Ministros se irritam por ter de responder por mau comportamento de Bolsonaro

Compartilhe

LUIZ CALCAGNO

As atitudes desdenhosas do presidente da República em relação ao novo coronavírus causaram constrangimentos aos ministros. Os executivos, com frequência, são questionados pela imprensa sobre as contradições entre as recomendações técnicas de pastas como a da Saúde e Economia, por exemplo, e as iniciativas de Jair Bolsonaro, que, em isolamento, saiu do Planalto para cumprimentar manifestantes, tratou a crise como “histeria”, afirmou que se tratava de uma “guerra de poder”, e que daria uma “festinha” para comemorar seu aniversário. O desconforto pode ser medido, justamente, pelo grau de irritação do primeiro escalão ao ter que responder perguntas sobre a postura do chefe.

Na noite da última terça, por exemplo, em conversa com a imprensa após uma reunião com os presidentes da Câmara, Rodrigo Maia (DEM-RJ), do Senado, Davi Alcolumbre (DEM-AP) e do Supremo Tribunal Federal (STF), Dias Toffoli, o ministro da Saúde, Luiz Henrique Mandetta, passou por uma saia justa. Questionado diversas vezes sobre a iniciativa de Bolsonaro em 15 de março, ele se irritou e voltou a carga contra os mensageiros.

Para não falar do chefe, o ministro decidiu criticar os jornalistas por estarem na coletiva de imprensa, trabalhando. “Vocês da imprensa, quando se aglutinam todos aqui, um do lado do outro, falando ele no seu ouvido, quando você está aí na frente, vocês estão muito longe de ter um comportamento que a gente possa falar: esse é o comportamento que a gente quer”, afirmou.

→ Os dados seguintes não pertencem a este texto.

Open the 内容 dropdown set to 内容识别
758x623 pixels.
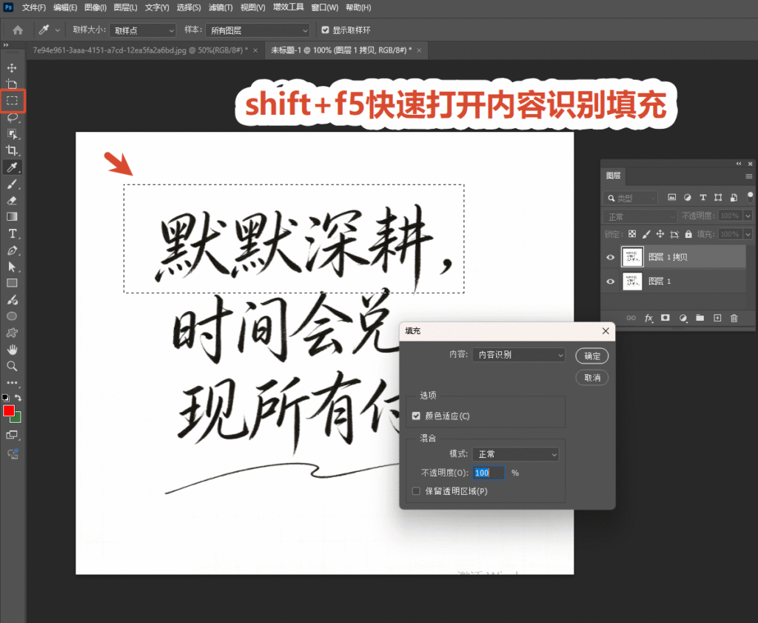(x=519, y=355)
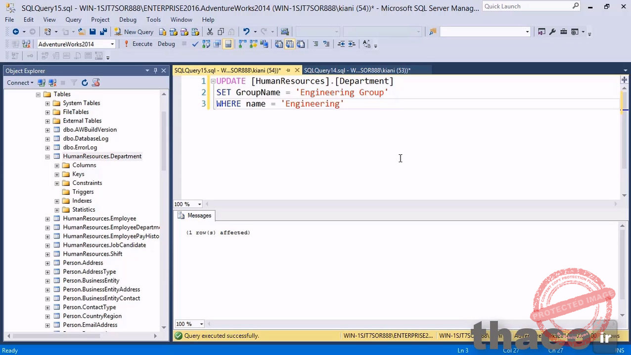Screen dimensions: 631x355
Task: Open the Query menu
Action: [73, 19]
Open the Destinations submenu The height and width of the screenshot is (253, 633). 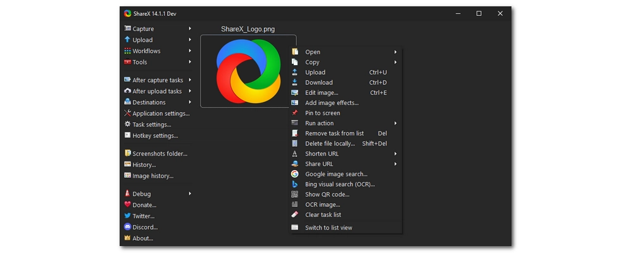(149, 102)
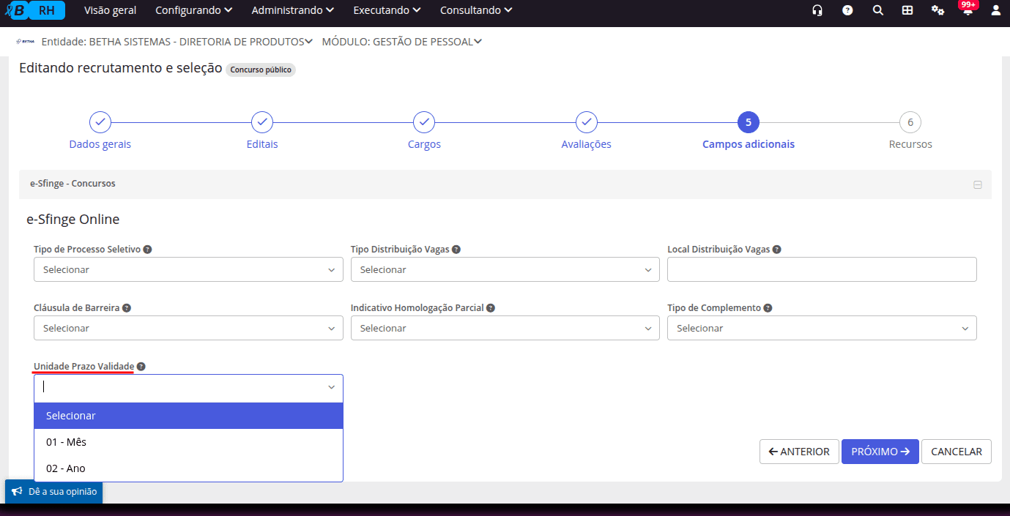The height and width of the screenshot is (516, 1010).
Task: Collapse the e-Sfinge - Concursos section
Action: tap(977, 184)
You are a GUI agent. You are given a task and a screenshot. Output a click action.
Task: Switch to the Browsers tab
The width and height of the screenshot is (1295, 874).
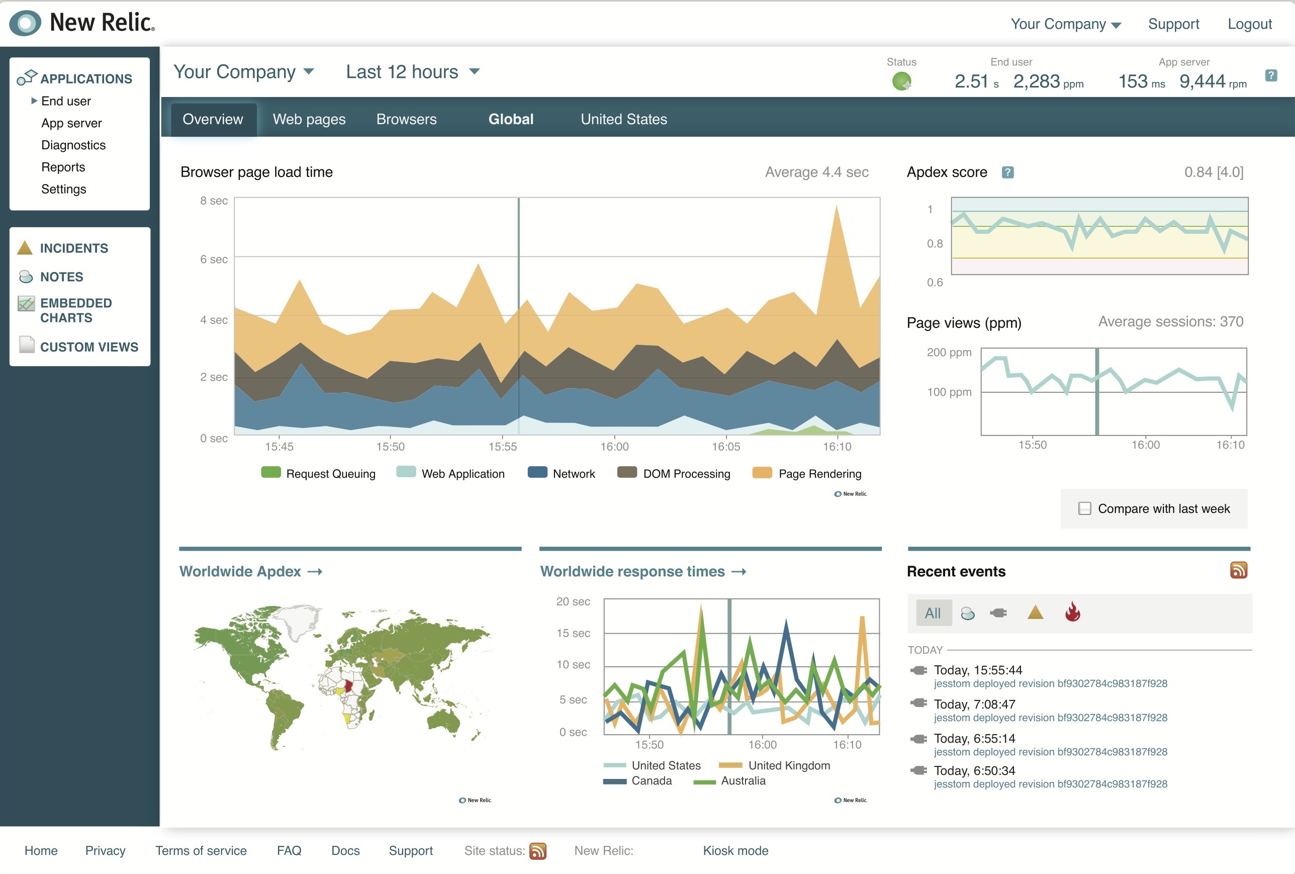tap(406, 118)
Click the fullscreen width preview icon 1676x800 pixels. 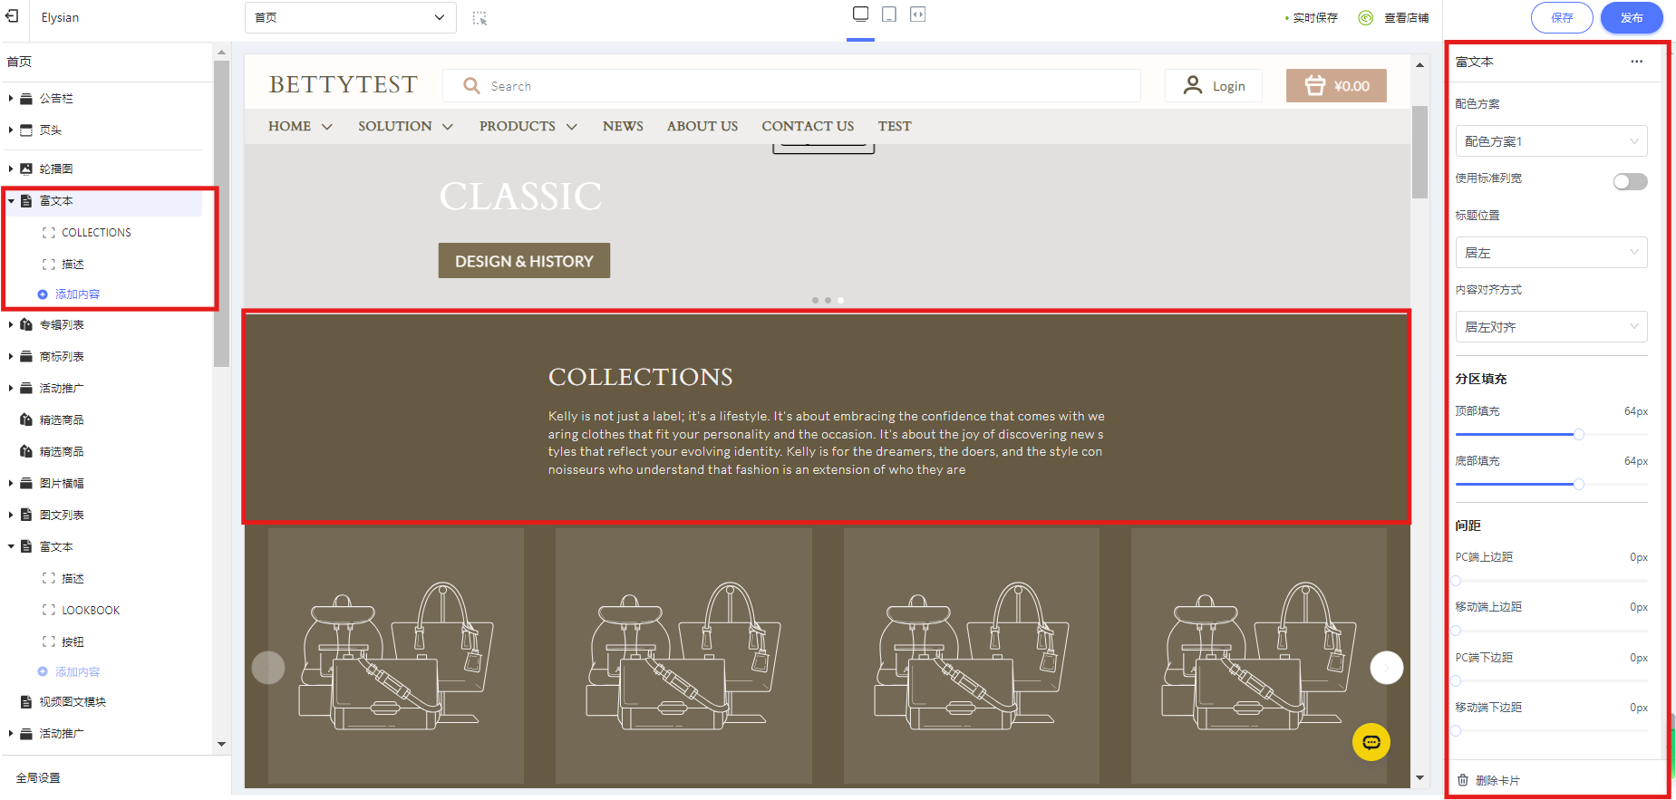(917, 14)
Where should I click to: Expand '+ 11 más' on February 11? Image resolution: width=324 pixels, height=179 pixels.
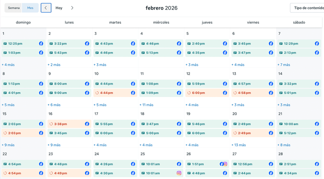(146, 105)
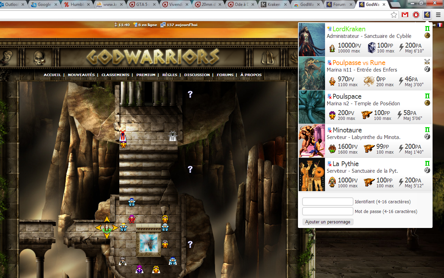444x278 pixels.
Task: Click the Identifiant input field
Action: tap(327, 201)
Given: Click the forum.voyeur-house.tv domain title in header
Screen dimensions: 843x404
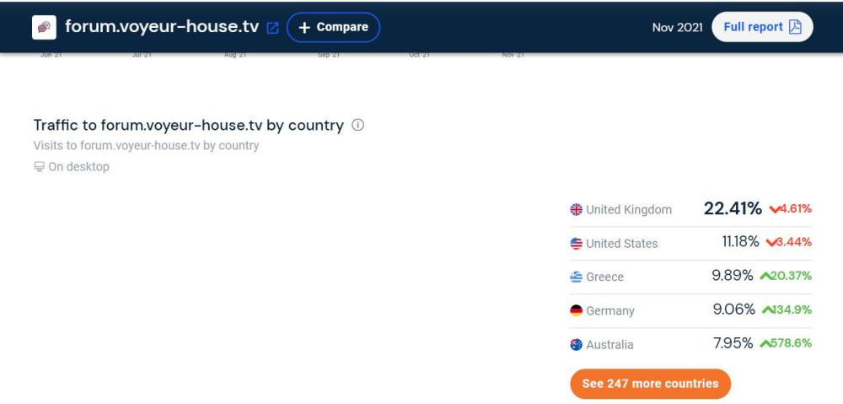Looking at the screenshot, I should 162,27.
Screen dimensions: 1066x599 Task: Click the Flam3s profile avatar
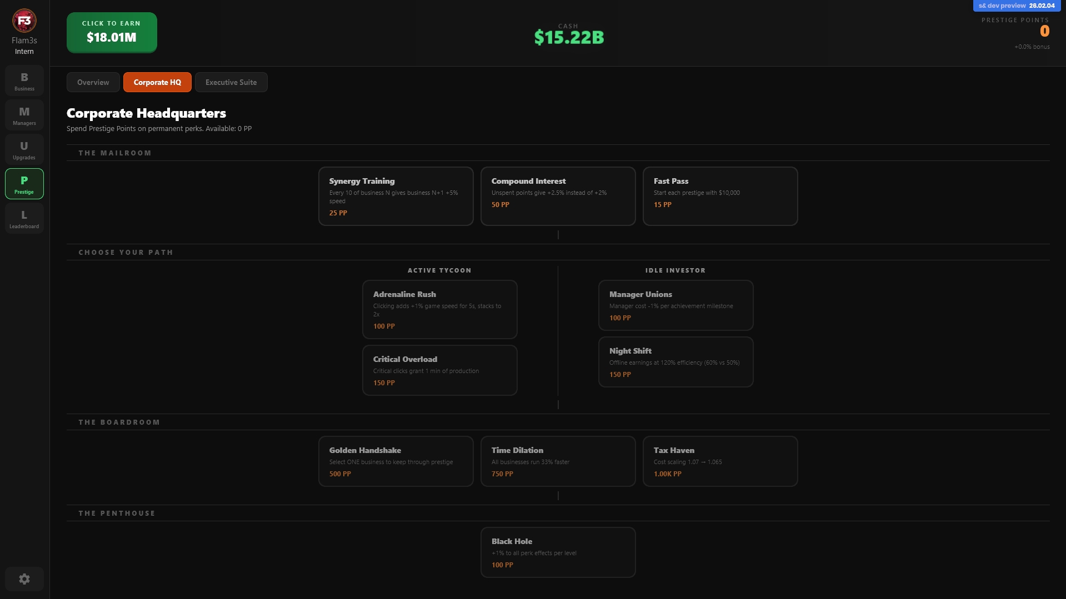(x=24, y=21)
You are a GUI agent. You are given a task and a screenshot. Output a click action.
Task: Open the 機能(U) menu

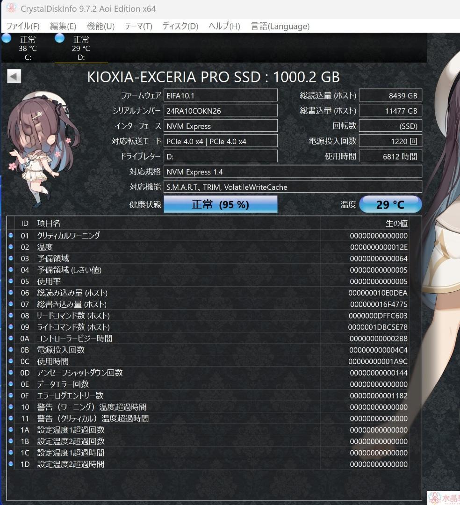pyautogui.click(x=100, y=26)
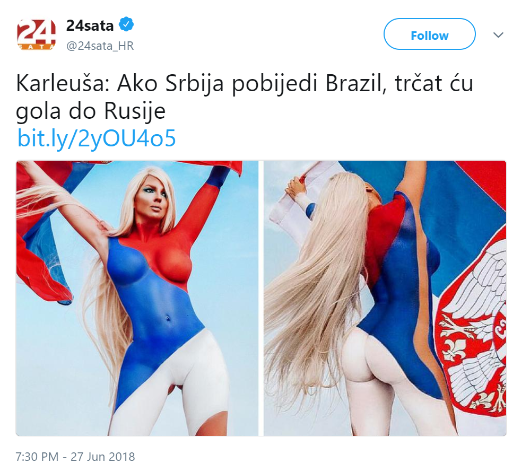530x472 pixels.
Task: Click the word Srbija in the headline
Action: click(x=194, y=83)
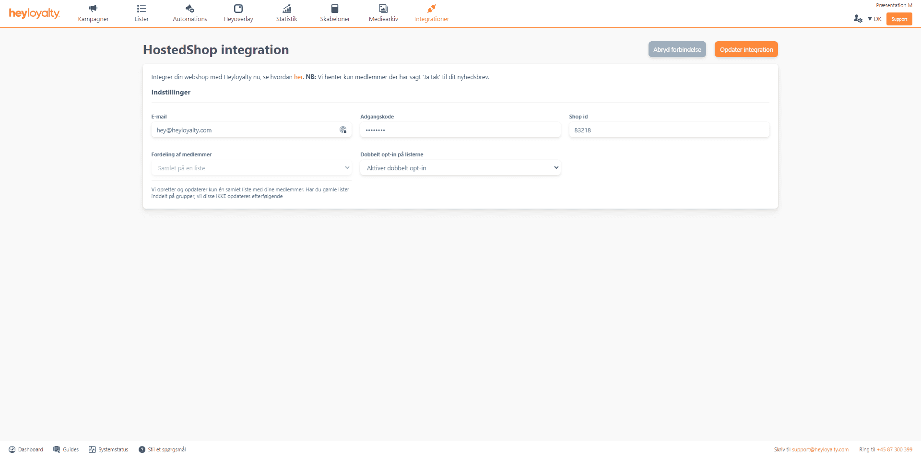Screen dimensions: 921x458
Task: Click the Kampagner megaphone icon
Action: click(93, 9)
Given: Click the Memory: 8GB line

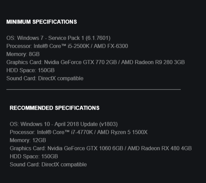Looking at the screenshot, I should tap(23, 54).
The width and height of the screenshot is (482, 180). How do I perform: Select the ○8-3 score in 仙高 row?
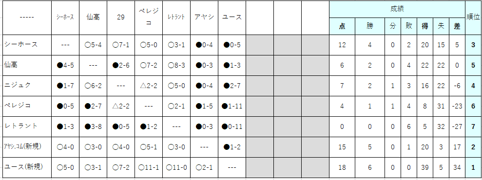click(x=176, y=65)
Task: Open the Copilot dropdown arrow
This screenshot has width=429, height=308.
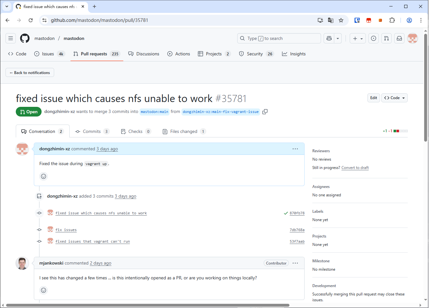Action: coord(338,38)
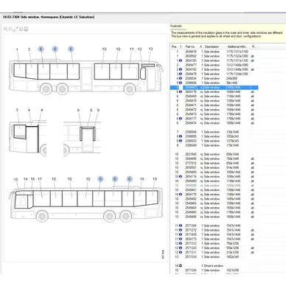This screenshot has height=286, width=286.
Task: Click info icon on position 5 row
Action: point(181,83)
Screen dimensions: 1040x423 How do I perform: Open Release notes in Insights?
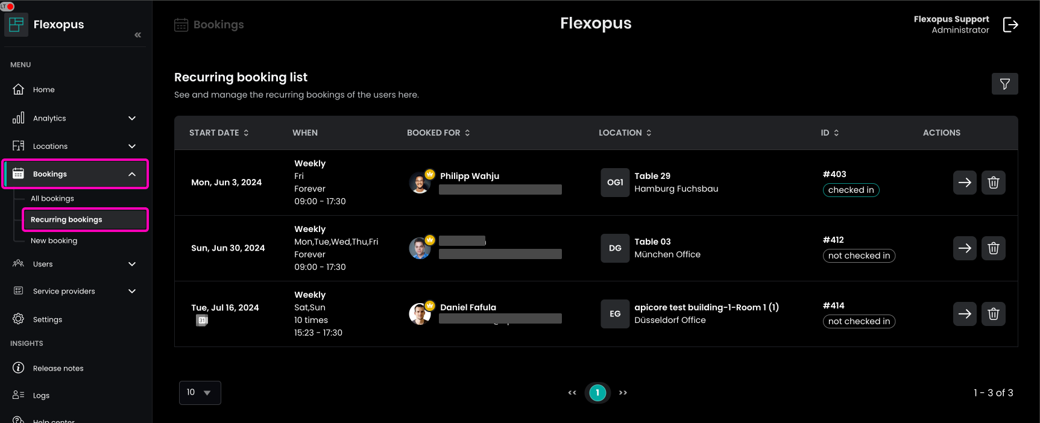tap(58, 368)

O ministro da Justiça e Segurança Pública, Sérgio Moro, também se irritou com perguntas relacionadas à postura de Bolsonaro e relação ao Coronavírus. Melhor que Mandetta, que atacou os jornalistas, Moro se recusou a responder às questões feitas por repórteres da Folha de São paulo em uma entrevista exclusiva ao Jornal. O ministro começou a se incomodar quando os profissionais perguntaram sobre as falas de Bolsonaro, de que a pandemia seria uma “fantasia”, uma “histeria” e se isso não foi uma sinalização ruim para a crise. “Senhores, vamos olhar para a frente. Sobre essas questões, as medidas estão sendo tomadas, inclusive pelo presidente Jair Bolsonaro, sob orientação dele. Existe toda uma dinâmica, as providências estão sendo tomadas”, afirmou o ministro.

A equipe insistiu em perguntar que tipo de mensagem o presidente estaria passando para a população e se o ministro teria a mesma atitude de cumprimentar os apoiadores, mesmo em isolamento, em um momento em que o vírus já começava a se espalhar. Moro foi mais direto. “Outra pergunta. Vocês insistem em ficar discutindo essas questões”, disse. Os repórteres explicaram que as atitudes do presidente fazem parte da crise, mas o ministro não aceitou. “Ficam insistindo nessas questões, né, nós temos de olhar para a frente”, insistiu.

Os profissionais perguntaram se os panelaços não tem relação com a crise. “As perguntas são sobre as medidas que nós estamos tomando ou vamos tomar ou é outro assunto?”, questionou Moro. Os jornalistas insistiram na pergunta e o chefe da segurança pública chegou a caminhar até a porta para deixar a entrevista antes do fim. “Vou encerrar a entrevista”, falou. Os jornalistas disseram que voltariam a falar das medidas do Ministério da Justiça e Segurança Pública. “Não, não dá”, insistiu o executivo.

Mesmo com a explicação de que se trata de uma questão política intrínseca à crise, Moro não cedeu. “Foi combinado que eu ia falar sobre as medidas.” “Vamos falar das medidas. O senhor fala que não comenta, mas a gente tem de perguntar. São coisas que estão no contexto das medidas”, explicou a equipe. “O combinado é o combinado. Falei que ia falar sobre as medidas. É a quarta pergunta sobre o negócio do presidente. Eu não vou falar sobre isso agora. Mais uma pergunta sobre isso e eu encerro aqui”, ameaçou o ministro, finalmente voltando para a mesa.

Mesmo assim, para o desespero de quem o cerca, o presidente não para. Com a confirmação da contaminação do 22º membro da comitiva presidencial que foi aos Estados Unidos e em vias de fazer um terceiro teste de Coronavírus, o presidente insistiu que fará a “festinha”. “A festa é amanhã. Eu, minha esposa e filhos. Talvez venha família dela, que mora na Ceilândia. Não vai ter mais de oito pessoas na festa.”